Edited: I downloaded all-in-one source code from first lesson and optional challenge is including in that file.

Hello,
I am enjoying this series. Chris is an excellent instructor and wears a very cool shirt!

There are no challenge files for optionals. could anyone help me with the link?
Thanks.

Very minor, but fyi, the constant is not actually provided as stated in the exercise instruction for Challenge 1 in Optionals.

Might bet worth adding the download file here like the others to avoid confusion.

Am enjoying the course, thanks!

Hi there! The video team has just informed me that they’ve corrected the playground for this challenge to include the missing constant. Thanks again!

Hi I see the beginning as a blank, no challenge

@corax You can download both the starter and final playgrounds using the Download Materials button. Please let me know if you have any other questions or issues about the whole thing. Thank you!

How far does the string comparison go, in challenge 3 my name is “Mike” and the result is false. Given “Matt Galloway” is “Ma” and I’m “Mi” I think it stops there, but how far does it go down the string? If I only entered “Mike” and was comparing to “Mike Smith” what happens?

Hey @mimaguire,

The answer is that Swift goes “as far as it needs to”.

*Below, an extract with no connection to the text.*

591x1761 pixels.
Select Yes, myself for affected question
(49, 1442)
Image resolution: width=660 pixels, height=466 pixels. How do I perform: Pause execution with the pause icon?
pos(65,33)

So in your example, if you are comparing “Mike” and “Mike Smith”, Swift keeps going down the string and finds a space after “Mike” in the second string, whereas there’s “nothing” after the first “Mike”. In this case, “anything” is greater than “nothing”, so “Mike Smith” should be greater than just “Mike”.

If you dive into the internal algorithm that Swift uses for string comparison, I believe you’ll find that Swift actually parses both strings in their entirety - but it uses some advanced sorting to do this as efficiently as possible.

Just a note that the Optional Challenge has not be been fixed.

For example: “Challenge 1: You’ve been provided with a constant below, hasAllergies, which has been set to true.”

No constant has been provided and will be very confusing to new users. This is the same for the previous challenge (Logical Operators) as well.

Hey @sedawk : This course is being updated for Swift 5.5 as I type this, so I’ll mention that to the course updater (Catie Catterwaul). Thanks for the note!

Thank-you Chris. Great courses by the way. I especially like how they are updated so your Swift and SwiftUI content is up-to-date.

Happy to bring you the latest updates, @sedawk ! Glad you’re enjoying them.

I am really enjoying the Programming in Swift: Fundamentals and love Chris as an instructor! Like Chris I wear Hawaiian shirts all of the time!

So I have a question, as I came from primarily C# background, but have done Delphi, C, C++… so in C# you are taught to initialize ALL variables, whether or not you know what value it will be later… either with Nil, (or Null, suddenly I forget which) or “” on strings… So why would you not do that in swift, then if the variable becomes known later on, you are good to go? I am just not sure why this is not done in Swift, there must be something that is not yet clear… Thank you!